The Cardiovascular Surgery Performance Improvement Committee meets monthly to evaluate clinical practices and improve outcomes for patients undergoing cardiac surgery. The inter-professional group is comprised of surgeons, anesthesiologists, clinical nurses, nurse leaders, respiratory therapists (RT), case managers, cardiac educators and quality management nurses.  During informal discussions between a thoracic surgeon and the clinical nurse charge nurses in the Cardiovascular ICU (CVICU), they decided to focus their efforts on practice changes that would enable some patients to reach an even more aggressive goal: extubation within 3 hours post-surgery. 

 

Strategy and Implementation:

July, 2017 – Initial practice changes

  • Education of staff - The three unit Charge Nurses lead daily quality and safety “shift huddles” with the staff, and used these huddles to educate staff about the new goal, solicit input for alterations in practice that would assist with earlier extubation, and to share their experience when practice changes were tried.
  • Feedback to anesthesiologist – The anesthesiologist’s phone numbers were distributed to the clinical nurses.  If the patient is unable to be extubated within 3 hours, the clinical nurse sends a text to the anesthesiologist to inform him/her of the reason for the inability to extubate.  In this way the anesthesiologist receives timely feedback about the patient’s ability to be extubated.
  • Data tracking by clinical nurses – Nurses tracked information about each patient: name, medical record number, date of procedure, surgeon, anesthesiologist, nurse and respiratory therapist, and extubation time.  Space was provided for the clinical nurse to add comments about the reasons the patient could not meet the 3 hour extubation goal.
  • Communication of anticipated extubation time to all staff – Upon arrival to the room, the patient’s nurse or the RT writes the anticipated extubation time on the patient’s white board.  This alerts all care providers to the target time, and encourages everyone on the team to work toward the same goal.

August, 2017 – Additional practice changes initiated

  • Extubation kits stocked – Previously, when staff determined that a patient was ready for extubation, the RT would need to leave the room to collect three simple items: a chux, 10cc syringe for balloon deflation, and a nasal cannula.  In practice, extubation was often delayed because the RT who left the room was side-tracked and asked to perform another task elsewhere in the unit.

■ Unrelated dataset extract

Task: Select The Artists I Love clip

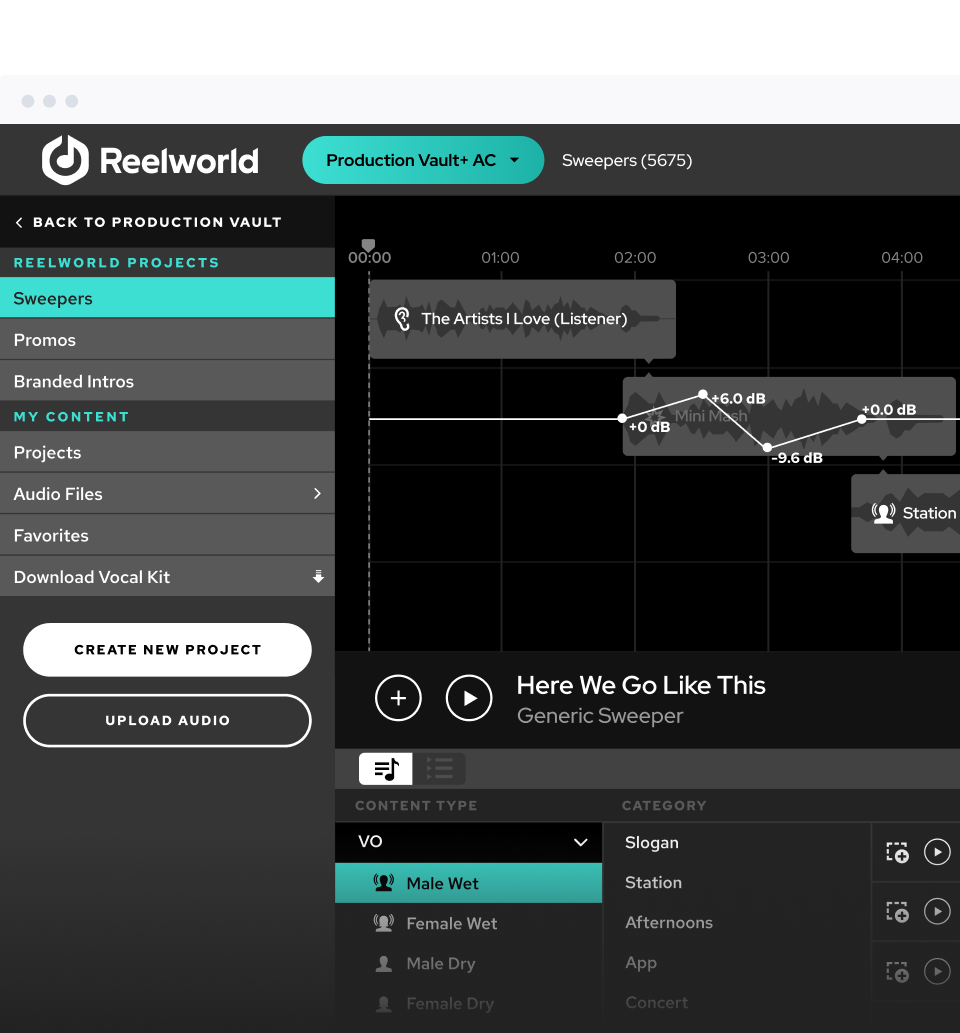Action: 522,319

The team remedied this by changing the room preparation process, and placing these items in the room when it was prepped to accept the patient from surgery.  This small change ensured that the items necessary for extubation were present when needed, allowing extubation to proceed without any delay.
  • Medications – The group encouraged the use of intravenous Acetaminophen for management of pain.  This drug is quite effective in relieving pain and is advantageous in this population because it does not cause the drowsiness or respiratory depression that is characteristic of an opiate.

 

Evaluation/Outcomes:

The graph below demonstrates the success of this unit-level project that was initiated and led by the three charge nurses in the CVICU.The daily discussions they held during huddles provided opportunity for repetitive reinforcement of best practices and facilitated participation by all staff, which produced sustained and steady improvement.The early extubation project, with leadership by the charge nurses and participation by nursing, respiratory therapy and physicians represents an improved outcome associated with an interprofessional quality improvement activity, led (or co-led) by a clinical nurse.

 

Implications for Practice:

These practice changes can be adopted by any critical care unit to increase the percentage of patients who can be extubated earlier, reducing patient discomfort and reducing the risk for complications associated with mechanical ventilation.